GET - Too many redirects

Reported by: Workshopshed Owned by: dd32
Milestone: 3.4 Priority: normal
Severity: normal Version:
Component: HTTP API Keywords: has-patch
Focuses: Cc:

Description

The class-http.php incorrectly reports too many redirects when checking a redirected request using CURL.

In function "request" the check on line 1113 only looks for HEAD requests but this would also be valid for GET request with a redirect. The code for handling redirection is later in the file.
Either the message on line 1118 should be changed or the sequenced changed to process redirects correctly.
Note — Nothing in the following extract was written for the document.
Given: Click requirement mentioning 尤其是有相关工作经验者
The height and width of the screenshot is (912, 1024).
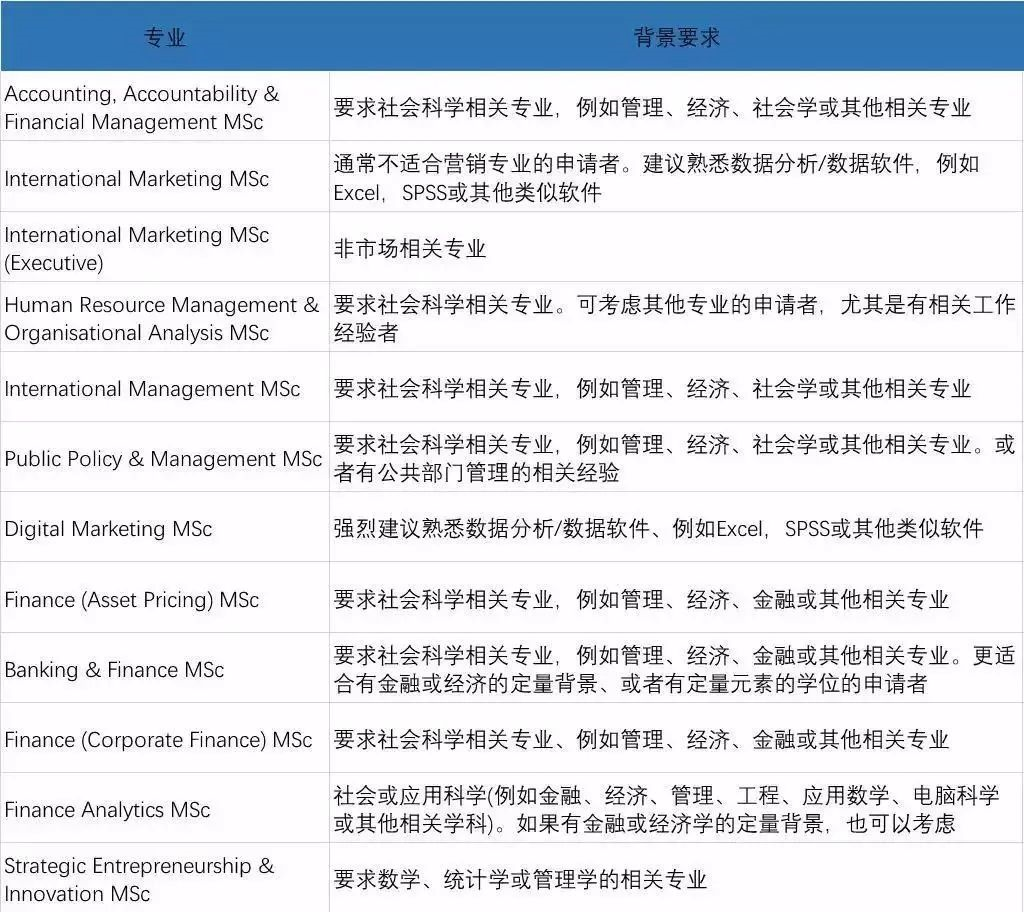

// If no response, and It's not a HEAD request with valid headers returned
		if ( 0 == strlen($theResponse) && ('HEAD' != $args['method'] || empty($this->headers)) ) {

Attachments (3)

class-http.php.diff (716 bytes) - added by Workshopshed 3 years ago.
dif with one possible fix for this issue
class-http.php.2.diff (2.7 KB) - added by Workshopshed 3 years ago.
Explicitly set an "autoredirect" flag
20219.patch (987 bytes) - added by SergeyBiryukov 3 years ago.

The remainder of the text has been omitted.